Re: [PATCH 1/2 v2] kprobe: Do not use uaccess functions to access kernel memory that can fault
From: Andy Lutomirski
Date: Sun Feb 24 2019 - 23:50:05 EST
On Sun, Feb 24, 2019 at 6:40 PM Masami Hiramatsu <mhiramat@xxxxxxxxxx> wrote:
>
> On Sun, 24 Feb 2019 09:26:45 -0800
> Linus Torvalds <torvalds@xxxxxxxxxxxxxxxxxxxx> wrote:
>
> > On Sun, Feb 24, 2019 at 7:18 AM Masami Hiramatsu <mhiramat@xxxxxxxxxx> wrote:
> > >
> > > On Sat, 23 Feb 2019 20:38:03 -0800
> > > Andy Lutomirski <luto@xxxxxxxxxx> wrote:
> > > >
> > > > Can we just get rid of this might_sleep()? access_ok() doesn't sleep
> > > > as far as I know.
> > >
> > > Hmm, which might_sleep() would you pointed? What I talked was a
> > > WARN_ON_ONCE(!in_task()) in access_ok() on x86 (only!), and in_task() just
> > > checks preempt_count.
> >
> > So the in_task() check does kind of make sense. Using "access_ok()"

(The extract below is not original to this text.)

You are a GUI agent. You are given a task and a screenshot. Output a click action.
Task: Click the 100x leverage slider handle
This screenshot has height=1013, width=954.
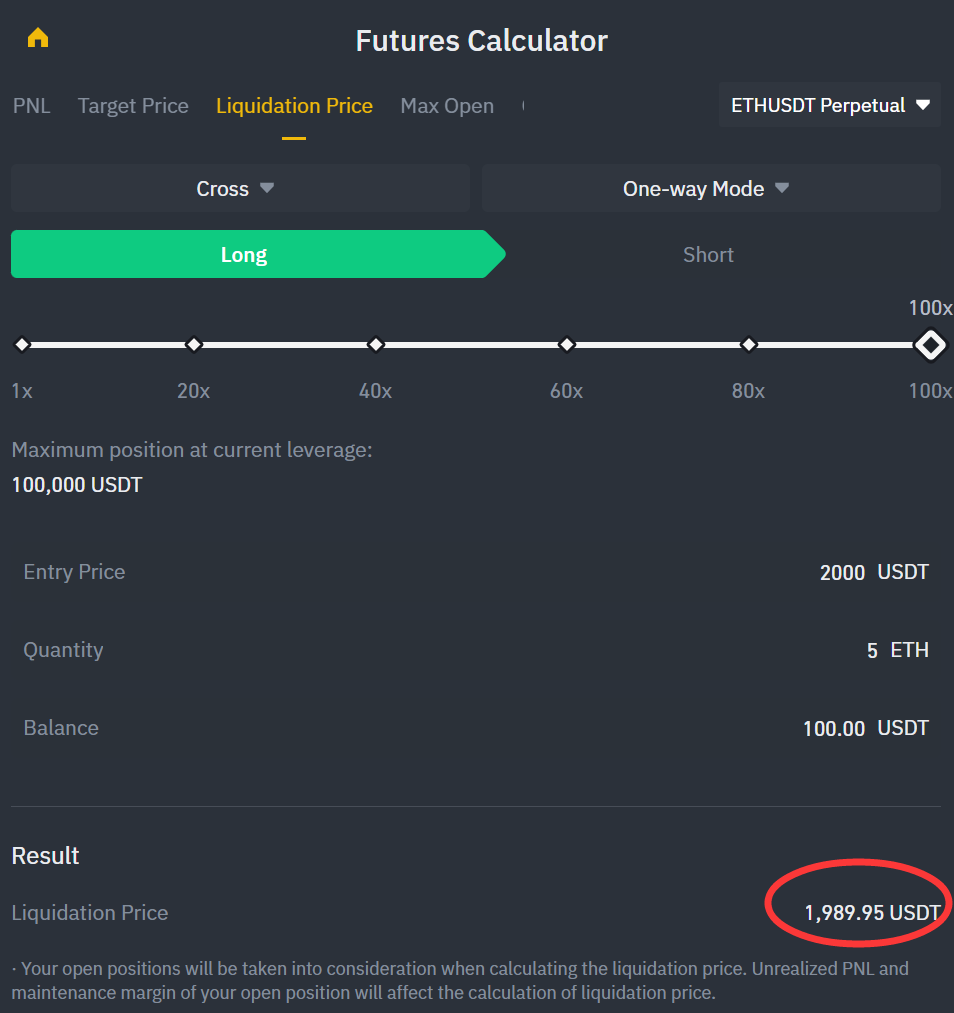coord(930,345)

> > outside of task context is certainly an odd thing, for several
> > reasons. The main one being simply that outside of task context, the
> > whole "which task" question is open, and you don't know if the task is
> > the active one, and so it's not clear if whatever task you interrupt
> > might have done "set_fs()" or not.
>
> Ah I got it. Usual case access_ok() in IRQ handler is strange.
>
> >
> > So PeterZ isn't wrong:
> >
> > > I guess PeterZ assumed that access_ok() is used only with user space access
> > > APIs (e.g. copy_from_user) which can cause page-fault and locks mm (and might
> > > sleep :)), but now we are trying to use access_ok() with new functions which
> > > disables page-fault and just return -EFAULT.
> >
> > .. but in this case, if we do it all *within* code that saves and
> > restores the user access flag with get_fs/set_fs, access_ok() would be
> > ok and it doesn't have the above issue.
> >
> > So access_ok() in _general_ is absolutely not safe to do from
> > interrupts, but within the context of probing user memory from a
> > tracing event it just happens to be ok.
>
> Hmm, but user can specify user-memory access from the tracing event
> which is located in interrupt handler. So I understand that it is safe
> only if we correctly setup access flag with get_fs/set_fs, is that
> correct?
>
> > It would be lovely to have a special macro for this, and keep the
> > warning for the general case, but because this is a "every
> > architecture needs to build their own" it's probably too painful.
>
> Agreed.
This should probably go with whatever effort makes nmi_uaccess_ok()
available on all architectures. That being said, how about just
making copy_from_user_nmi() work on all architectures, even if it just
fails unconditionally on some of them?